§ **Instructions**
**1.** In the goat thread, how much milk did the Nubian give last spring?
**2.** From the goat thread, explain why the cousin looked for a new home for her Nubian milk goat instead of selling it with the rest.
**3.** Pick up the forum thread about the new goats from where it stops.

§ **Document text**
BEGIN
# Two more goats!



## *Andi (Nov 8, 2009)

My cousin sold all her goats, a mix batch for the most part just to keep the brush down. All but her milk goat ... A nice standard Nubian, which gave a little over a gallon of milk last spring.  She didn't want her or her daughter to go to 'market'. So I get the call, "I need to find a home for my milk goat, know anybody?" I told her "Yes, from your barn to mine!" LOL

She is due to freshen the first of May.:woohoo:

A little info about the nubian goat ...

Anglo-Nubian - Wikipedia, the free encyclopedia


----------



## UncleJoe (Jan 11, 2009)

:congrat: You can never have too many goats.


----------



## *Andi (Nov 8, 2009)
END
§ **Stored data**
BEGIN
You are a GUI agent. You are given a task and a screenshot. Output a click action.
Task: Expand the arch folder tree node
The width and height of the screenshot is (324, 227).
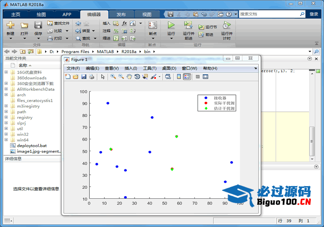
END
§ **Outputs by task**
**1.** A little over a gallon.

**2.** The cousin didn't want the milk goat sent to market. She called to find it a home, and the poster offered to take it.

**3.**
I don't know Uncle Joe  I can go a little over board sometimes.  We sold off over 60 goats last fall. (blush) Now I'm back up to 6, 4 of them due to kid soon.


----------



## UncleJoe (Jan 11, 2009)

OK. Maybe 60 is a bit excessive.


----------



## *Andi (Nov 8, 2009)

UncleJoe said:


> OK. Maybe 60 is a bit excessive.


You know ... that is what my hubby said!  He was putting them in the back of the trailer and I was taking them out of the other door. LOL

So he does know better to sell them all...  ...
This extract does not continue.